-- SUPPLIED MATERIAL follows --
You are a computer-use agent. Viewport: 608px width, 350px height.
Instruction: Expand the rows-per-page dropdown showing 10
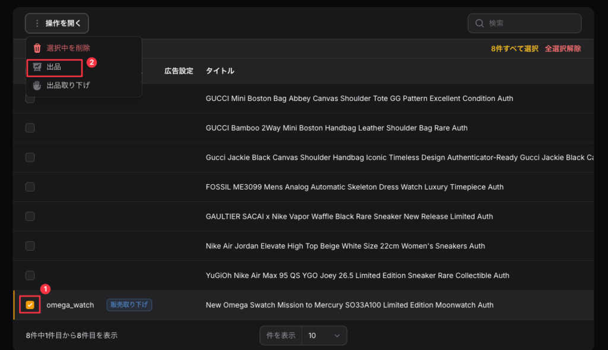(324, 335)
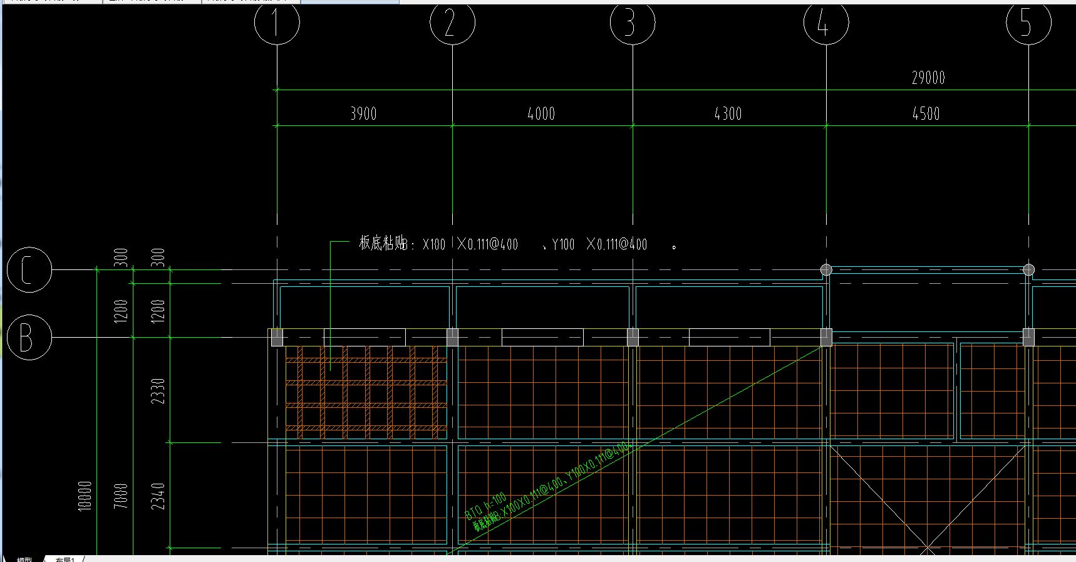Click grid axis bubble letter C
This screenshot has width=1076, height=562.
tap(29, 270)

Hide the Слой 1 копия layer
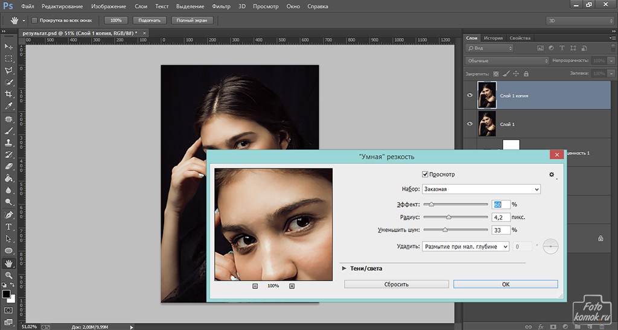tap(471, 95)
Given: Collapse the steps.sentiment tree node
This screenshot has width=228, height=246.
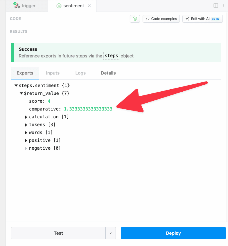Looking at the screenshot, I should 16,86.
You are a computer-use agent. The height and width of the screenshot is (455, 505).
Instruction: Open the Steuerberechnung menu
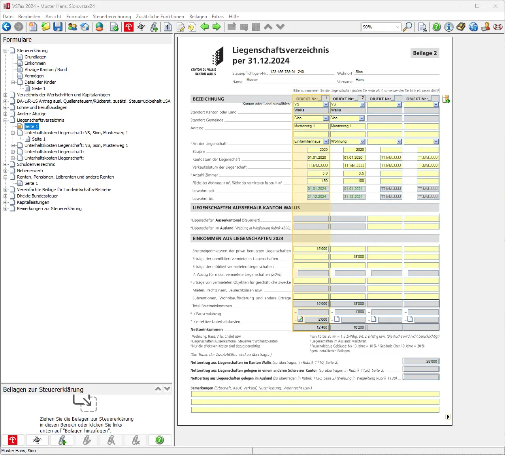[112, 17]
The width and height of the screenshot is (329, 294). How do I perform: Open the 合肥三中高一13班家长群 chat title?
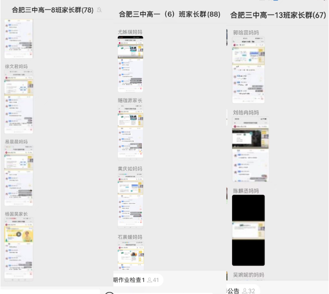tap(278, 15)
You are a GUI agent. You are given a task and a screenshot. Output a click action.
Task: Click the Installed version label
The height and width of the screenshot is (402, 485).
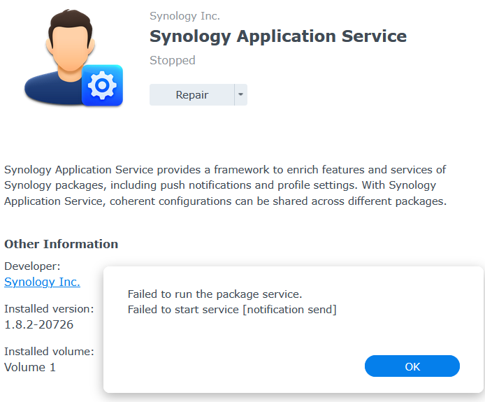[x=49, y=308]
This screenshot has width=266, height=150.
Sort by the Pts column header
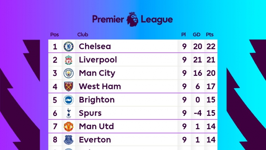(209, 35)
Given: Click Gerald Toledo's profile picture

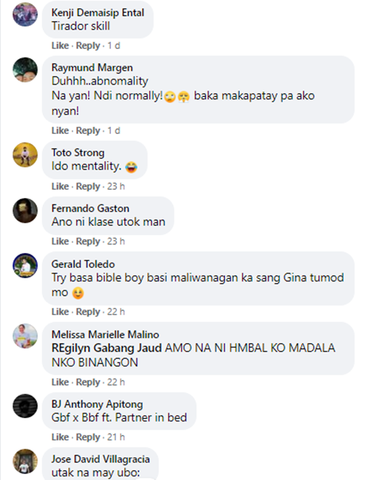Looking at the screenshot, I should point(25,266).
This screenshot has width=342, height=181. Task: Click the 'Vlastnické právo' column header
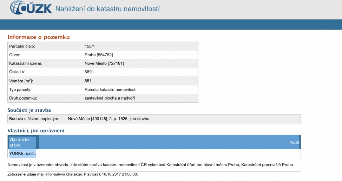pyautogui.click(x=19, y=142)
-- SUPPLIED MATERIAL concluded --
◆ WHAT IS NEEDED
Of all the lines above, count the ones that include the string "agent" and give the number alone.

◆ RESPONSE
3